#### Provided information

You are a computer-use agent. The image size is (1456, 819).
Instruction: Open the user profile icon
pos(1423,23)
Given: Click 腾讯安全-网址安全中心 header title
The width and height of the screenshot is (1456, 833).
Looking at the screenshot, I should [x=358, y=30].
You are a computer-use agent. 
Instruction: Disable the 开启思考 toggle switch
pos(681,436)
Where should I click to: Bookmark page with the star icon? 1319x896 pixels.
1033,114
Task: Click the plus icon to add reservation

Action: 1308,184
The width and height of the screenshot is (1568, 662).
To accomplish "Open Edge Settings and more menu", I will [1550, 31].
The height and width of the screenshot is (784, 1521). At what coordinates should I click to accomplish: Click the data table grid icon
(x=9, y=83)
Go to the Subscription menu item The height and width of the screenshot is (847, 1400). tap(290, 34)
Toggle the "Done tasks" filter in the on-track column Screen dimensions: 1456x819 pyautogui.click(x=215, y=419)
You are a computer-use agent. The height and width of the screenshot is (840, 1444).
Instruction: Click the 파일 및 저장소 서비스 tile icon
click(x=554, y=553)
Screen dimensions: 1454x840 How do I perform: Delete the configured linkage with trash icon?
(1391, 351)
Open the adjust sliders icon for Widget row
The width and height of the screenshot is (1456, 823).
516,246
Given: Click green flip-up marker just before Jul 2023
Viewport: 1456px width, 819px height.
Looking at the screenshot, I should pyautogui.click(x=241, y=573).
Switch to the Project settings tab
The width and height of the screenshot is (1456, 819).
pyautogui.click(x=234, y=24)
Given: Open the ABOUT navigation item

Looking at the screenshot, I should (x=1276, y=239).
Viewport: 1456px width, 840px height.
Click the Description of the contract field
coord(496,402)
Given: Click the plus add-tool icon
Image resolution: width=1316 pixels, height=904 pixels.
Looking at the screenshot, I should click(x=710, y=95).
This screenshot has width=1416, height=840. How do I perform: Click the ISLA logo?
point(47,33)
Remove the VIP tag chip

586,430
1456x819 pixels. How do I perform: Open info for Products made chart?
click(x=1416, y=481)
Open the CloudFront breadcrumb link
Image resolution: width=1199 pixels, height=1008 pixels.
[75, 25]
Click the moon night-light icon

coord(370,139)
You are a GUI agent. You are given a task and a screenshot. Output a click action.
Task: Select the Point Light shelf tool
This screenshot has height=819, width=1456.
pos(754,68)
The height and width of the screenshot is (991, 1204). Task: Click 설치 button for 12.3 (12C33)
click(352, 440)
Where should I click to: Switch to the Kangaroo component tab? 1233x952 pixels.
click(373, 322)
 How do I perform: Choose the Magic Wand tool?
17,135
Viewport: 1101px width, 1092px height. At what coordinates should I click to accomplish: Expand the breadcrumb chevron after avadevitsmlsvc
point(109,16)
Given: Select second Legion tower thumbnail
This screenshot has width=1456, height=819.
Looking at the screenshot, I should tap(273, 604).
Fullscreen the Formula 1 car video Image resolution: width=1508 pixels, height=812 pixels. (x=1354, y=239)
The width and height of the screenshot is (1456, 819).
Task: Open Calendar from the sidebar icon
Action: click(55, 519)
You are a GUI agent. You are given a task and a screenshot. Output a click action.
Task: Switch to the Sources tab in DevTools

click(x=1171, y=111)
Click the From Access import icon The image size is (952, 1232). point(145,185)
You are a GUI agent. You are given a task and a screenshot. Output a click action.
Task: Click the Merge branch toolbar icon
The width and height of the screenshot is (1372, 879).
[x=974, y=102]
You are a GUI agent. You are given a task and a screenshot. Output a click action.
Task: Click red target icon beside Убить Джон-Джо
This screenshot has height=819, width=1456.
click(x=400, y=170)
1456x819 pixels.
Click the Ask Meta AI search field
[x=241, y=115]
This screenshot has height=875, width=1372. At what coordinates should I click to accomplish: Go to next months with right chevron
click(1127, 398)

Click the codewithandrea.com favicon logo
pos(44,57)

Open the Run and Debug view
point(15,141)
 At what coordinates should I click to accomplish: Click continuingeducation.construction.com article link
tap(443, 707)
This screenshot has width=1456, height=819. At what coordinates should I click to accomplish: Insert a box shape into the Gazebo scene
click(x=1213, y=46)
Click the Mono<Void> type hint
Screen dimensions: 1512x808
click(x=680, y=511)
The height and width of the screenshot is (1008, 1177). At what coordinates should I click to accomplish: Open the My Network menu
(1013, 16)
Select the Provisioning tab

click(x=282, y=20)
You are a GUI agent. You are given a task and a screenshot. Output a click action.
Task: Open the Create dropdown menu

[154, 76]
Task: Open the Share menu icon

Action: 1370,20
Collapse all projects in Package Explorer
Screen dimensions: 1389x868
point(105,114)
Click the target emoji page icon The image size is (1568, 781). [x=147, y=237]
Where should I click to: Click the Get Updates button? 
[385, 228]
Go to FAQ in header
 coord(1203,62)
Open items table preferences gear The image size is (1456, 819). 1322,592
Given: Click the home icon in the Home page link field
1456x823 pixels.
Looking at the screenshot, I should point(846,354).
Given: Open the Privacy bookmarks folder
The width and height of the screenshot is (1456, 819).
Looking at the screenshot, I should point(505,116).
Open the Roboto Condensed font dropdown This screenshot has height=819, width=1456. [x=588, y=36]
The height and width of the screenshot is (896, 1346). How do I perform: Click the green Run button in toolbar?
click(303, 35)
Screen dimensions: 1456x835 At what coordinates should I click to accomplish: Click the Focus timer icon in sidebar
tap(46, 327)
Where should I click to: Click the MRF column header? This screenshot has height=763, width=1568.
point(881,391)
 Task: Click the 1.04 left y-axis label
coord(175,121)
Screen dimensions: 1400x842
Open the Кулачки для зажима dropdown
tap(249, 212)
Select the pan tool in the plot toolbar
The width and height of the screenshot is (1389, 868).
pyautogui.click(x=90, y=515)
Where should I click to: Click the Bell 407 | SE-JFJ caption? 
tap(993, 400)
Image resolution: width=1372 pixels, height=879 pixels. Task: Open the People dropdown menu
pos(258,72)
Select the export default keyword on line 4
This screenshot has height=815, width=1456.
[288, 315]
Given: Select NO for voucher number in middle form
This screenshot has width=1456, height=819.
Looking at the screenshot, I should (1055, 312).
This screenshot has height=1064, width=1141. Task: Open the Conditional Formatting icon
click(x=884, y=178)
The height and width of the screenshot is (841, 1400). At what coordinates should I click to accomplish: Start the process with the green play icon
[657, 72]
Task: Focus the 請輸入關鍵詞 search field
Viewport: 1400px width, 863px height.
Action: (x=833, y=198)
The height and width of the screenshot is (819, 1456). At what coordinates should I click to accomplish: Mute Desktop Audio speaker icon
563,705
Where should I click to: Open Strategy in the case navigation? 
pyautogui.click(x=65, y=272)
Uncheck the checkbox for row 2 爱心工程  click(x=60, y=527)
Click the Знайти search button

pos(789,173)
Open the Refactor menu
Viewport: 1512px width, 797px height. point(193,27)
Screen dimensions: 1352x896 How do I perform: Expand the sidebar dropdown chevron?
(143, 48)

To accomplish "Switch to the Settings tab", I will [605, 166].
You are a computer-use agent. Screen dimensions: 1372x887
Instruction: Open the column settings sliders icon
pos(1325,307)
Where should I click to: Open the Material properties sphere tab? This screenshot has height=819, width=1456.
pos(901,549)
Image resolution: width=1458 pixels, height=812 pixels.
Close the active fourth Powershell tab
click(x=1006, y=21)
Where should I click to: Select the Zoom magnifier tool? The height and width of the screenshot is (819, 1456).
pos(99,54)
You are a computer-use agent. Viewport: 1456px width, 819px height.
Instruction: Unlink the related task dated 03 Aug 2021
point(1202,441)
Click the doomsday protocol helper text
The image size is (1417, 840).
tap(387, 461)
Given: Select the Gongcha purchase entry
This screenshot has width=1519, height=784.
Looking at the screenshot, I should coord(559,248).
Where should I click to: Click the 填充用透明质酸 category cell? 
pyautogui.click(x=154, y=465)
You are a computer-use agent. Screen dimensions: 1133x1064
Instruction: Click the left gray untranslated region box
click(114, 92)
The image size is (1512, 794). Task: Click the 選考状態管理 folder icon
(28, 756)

#### Action item
Reproduce exactly the first line of the listing and every line after it, through the one containing "Given: Click the plus add-tool icon". Nothing else belongs in the output.

#### Finished task
You are a computer-use agent. The image size is (1456, 819).
Instruction: Open the user profile icon
pos(1423,23)
Given: Click 腾讯安全-网址安全中心 header title
The width and height of the screenshot is (1456, 833).
Looking at the screenshot, I should [x=358, y=30].
You are a computer-use agent. 
Instruction: Disable the 开启思考 toggle switch
pos(681,436)
Where should I click to: Bookmark page with the star icon? 1319x896 pixels.
1033,114
Task: Click the plus icon to add reservation

Action: 1308,184
The width and height of the screenshot is (1568, 662).
To accomplish "Open Edge Settings and more menu", I will [1550, 31].
The height and width of the screenshot is (784, 1521). At what coordinates should I click to accomplish: Click the data table grid icon
(x=9, y=83)
Go to the Subscription menu item The height and width of the screenshot is (847, 1400). tap(290, 34)
Toggle the "Done tasks" filter in the on-track column Screen dimensions: 1456x819 pyautogui.click(x=215, y=419)
You are a computer-use agent. The height and width of the screenshot is (840, 1444).
Instruction: Click the 파일 및 저장소 서비스 tile icon
click(x=554, y=553)
Screen dimensions: 1454x840 How do I perform: Delete the configured linkage with trash icon?
(1391, 351)
Open the adjust sliders icon for Widget row
The width and height of the screenshot is (1456, 823).
516,246
Given: Click green flip-up marker just before Jul 2023
Viewport: 1456px width, 819px height.
Looking at the screenshot, I should pyautogui.click(x=241, y=573).
Switch to the Project settings tab
The width and height of the screenshot is (1456, 819).
pyautogui.click(x=234, y=24)
Given: Open the ABOUT navigation item

Looking at the screenshot, I should (x=1276, y=239).
Viewport: 1456px width, 840px height.
Click the Description of the contract field
coord(496,402)
Given: Click the plus add-tool icon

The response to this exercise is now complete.